I laughed, relief giving the sound a warmth I was surprised to feel. Her smile was less wintry.

“I don’t think I’ve said thank you,” I said. “For coming. For helping me with this. For helping Aubrey.”

Her expression went thin and brittle. It would have been as if the moment’s vulnerability in the elevator had never happened, except that I saw something softer in her eyes.

“If we survive all this, I’m going to kill Aubrey myself,” she said. “Or at least wound him seriously.”

“Fair enough,” I said. “Of course, we’re not out of here yet. The helicopter could still get shot down by the Invisible College.”

“Cheerful thought,” Kim said, and the pilot waved us over.

They strapped me in first, wide canvas bands with industrial steel buckles cinching me in against the aluminum frame. A fiberglass pod closed over me like a coffin; a small clear space let me look out and up at the swimming stars overhead. The pilot climbed into the cockpit and started up the engines. I could feel it through the frame of the helicopter when his companion closed the pod on Kim’s side. The engine whined, and the rotors began to turn. The noise was so overwhelming it was like silence.

Like a balloon with its string cut, we rose into the sky.

Nineteen

Where’s the minivan?” Midian said.

“We lost it,” I said.

“You lost it?”

The taxi was pulling away from the curb. I closed the door and put my backpack on the coat hanger. The house smelled like old laundry and popcorn. Kim stared at Midian and then, shaking her head, excused herself and headed down the hall toward the bathroom.

“How do you lose a minivan?” Midian said as I walked into the living room.

“There we were running down the highway, and I said ‘Holy shit, Kim, I think I know why we’re getting so tired.’ Look, if it’s important, I’ll buy us another one.”

Chogyi Jake emerged from the back. It might only have been that I’d been out in the world or that I was still coming off the adrenaline overload of my time in the hospital, but I thought he looked worse than when I’d left. The strain of holding up Eric’s protections was showing in his face. I remembered a news program I’d seen when I was a kid with men in yellow rain slickers piling sandbags against a flood. They’d had the same exhausted eyes.

“I was starting to get worried,” he said.

“Yeah,” I said. “So was I. It’s okay, though. We’re here.”

“What happened?”

It was easier for me to retell the story to Chogyi Jake than to Midian. He listened intently and without comment. I left out how Kim had insisted on going and that I’d caved, making it sound instead like it had been a mutual lousy decision. I also skipped the part where she told me she was still in love with Aubrey.
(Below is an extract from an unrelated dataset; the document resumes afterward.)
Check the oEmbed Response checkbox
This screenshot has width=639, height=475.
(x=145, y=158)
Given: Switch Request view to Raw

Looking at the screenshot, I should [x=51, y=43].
Kim came back into the room about the time I got to the part where the helicopter landed at the airport and the two of us went to look for a taxi. I saw her glance at Midian, her face perfect for the poker table.

“You don’t get to go out without a chaperone anymore,” Midian said.
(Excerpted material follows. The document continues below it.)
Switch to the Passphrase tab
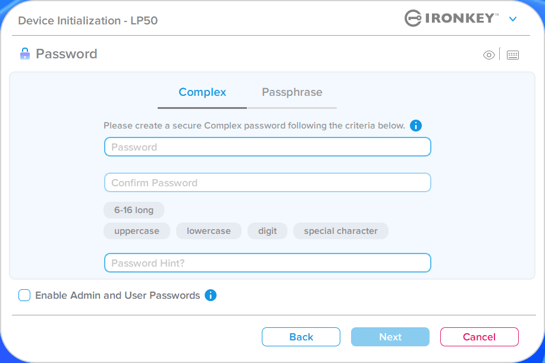Image resolution: width=545 pixels, height=363 pixels. pyautogui.click(x=292, y=93)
“Bite me,” I said, and he grinned as if it was a joke. I only figured out what was funny about it after the fact.

“Kim,” Chogyi Jake said. “I’m glad to meet you. I think we all owe you a debt.”

“Kind of you to say so,” Kim said.

“You know about riders?” Midian asked.

“I’m not an expert, but yes,” she said. “I worked with Eric and Aubrey when I was still living in Denver.”
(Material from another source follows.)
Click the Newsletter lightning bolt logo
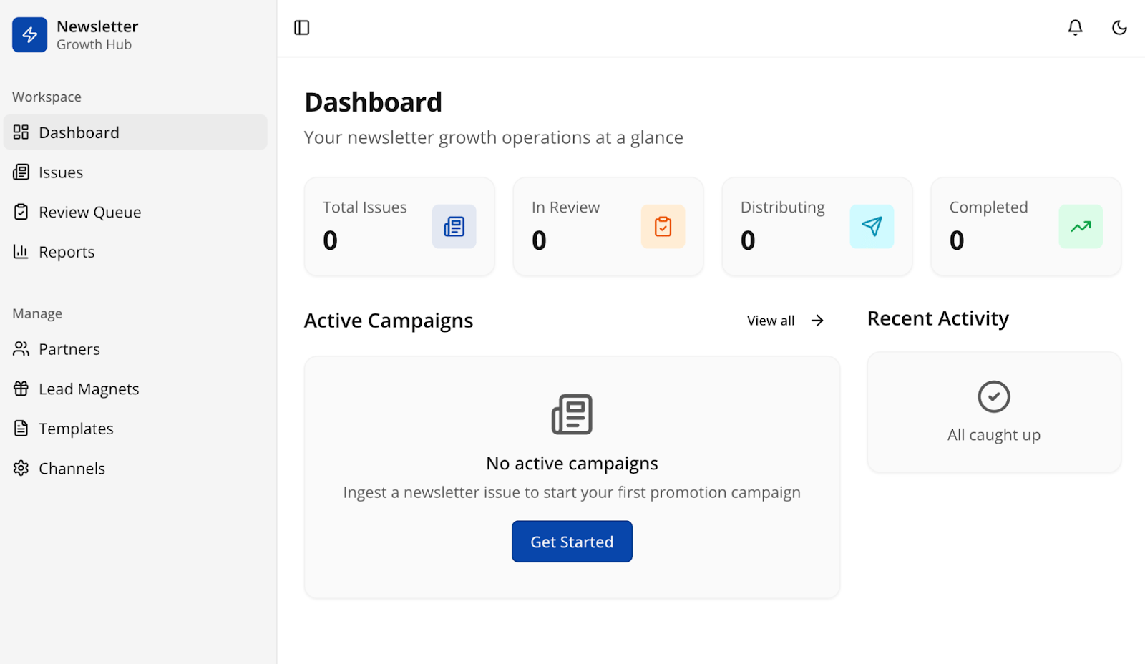coord(30,35)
For a minute or two, they compared their relative expertise on things occult. I couldn’t follow much of it, but I had the impression they were each favorably impressed by the other.

“Any ideas how to beat the Invisible College?” Midian asked. Kim hesitated.

“No,” she said.

“Well, welcome to the club,” he said. “You want anything to eat? We’re pretty much down to leftovers, but I think I can make a decent omelet with what I’ve got.”

Kim considered the vampire without speaking.

“He’s really good,” I said. “Seriously.”

“Then yes,” Kim said. “That’s kind of you.”

Midian shrugged and limped back to the kitchen. I retrieved the report from my lawyer and gave it to Kim. She looked over it with a calm, practiced eye while the sound of chopping and the scent of butter wafted into the room. I turned to the subject of Coin and the still-unformed plan to separate the parasite from its host.